Food

CityZen

Eric Ziebold reaches for perfection at the Mandarin Oriental Hotel's gleaming restaurant.

From January 2006 100 Very Best Restaurants

Photograph by Kathryn Norwood.

THE SCENE. The young, Vogue-ish crowd that populated the front-of-the-room banquettes in the early going have given way to more-familiar DC scenemakers: lawyers, art collectors, and media mavens who trek to the Mandarin Oriental for Eric Ziebold's carefully sourced ingredients and witty creations.

WHAT YOU'LL LOVE. Minimalists will thrill to the dining room's modernist vibe–stone pillars, chocolate-leather banquettes, and gourd-shape red-orange lanterns–and the mesmerizing wall of fire behind the bar. Foodies will revel in the glorious tidbits from the kitchen that appear throughout the meal, including Ziebold's miniature Parker House rolls, sheened with butter and tucked into a spring-loaded wooden box. Service is informed and correct but never stuffy.

WHAT YOU WON'T. Ziebold's menu changes at least once a month, meaning a dish you loved–the exquisite chicken and buttermilk dumplings, say–won't be around next time. The unrelenting experimentation occasionally results in dishes that aren't as tightly calibrated as you'd expect. Some may find the soaring space of stone and wood a bit cold.

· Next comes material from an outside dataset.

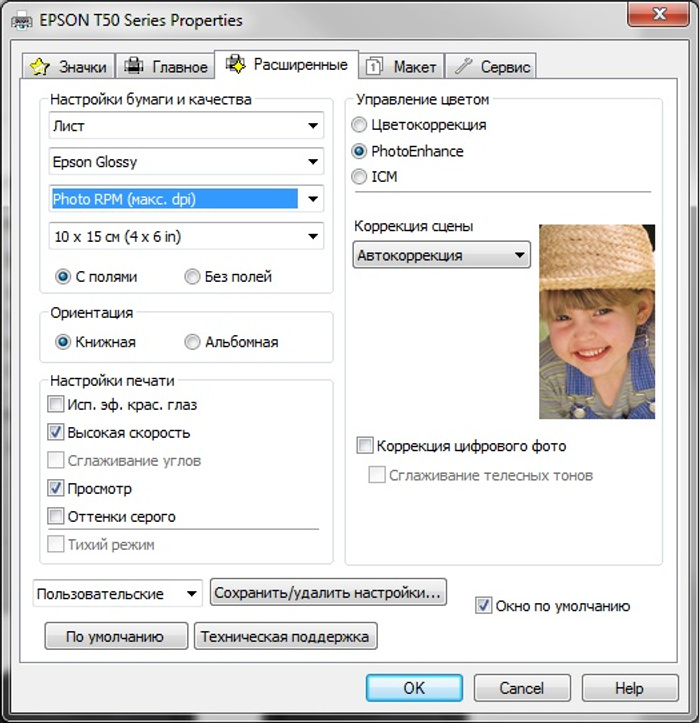The height and width of the screenshot is (723, 700).
Task: Select the Альбомная orientation radio button
Action: [x=192, y=342]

BEST DISHES. Lychee Limey Libation, a zingy cocktail of Ketel One, fresh lime juice, and lychee purée; tiny wild-mushroom fritters; savory brûlées of foie gras with olive oil and red pepper; silky lamb's brain made festive with pickled green tomatoes and cranberry beans; sublimely tender pan-roasted rib-eye of veal with caramelized cauliflower; pumpkin tart with mini-turrets of Swiss meringue and caramel ice cream; and biscuit au chocolat, a cross between a soufflé and cake that oozes a flood of chocolate and is all the better for the thyme ice cream and crystals of fleur de sel that come with it.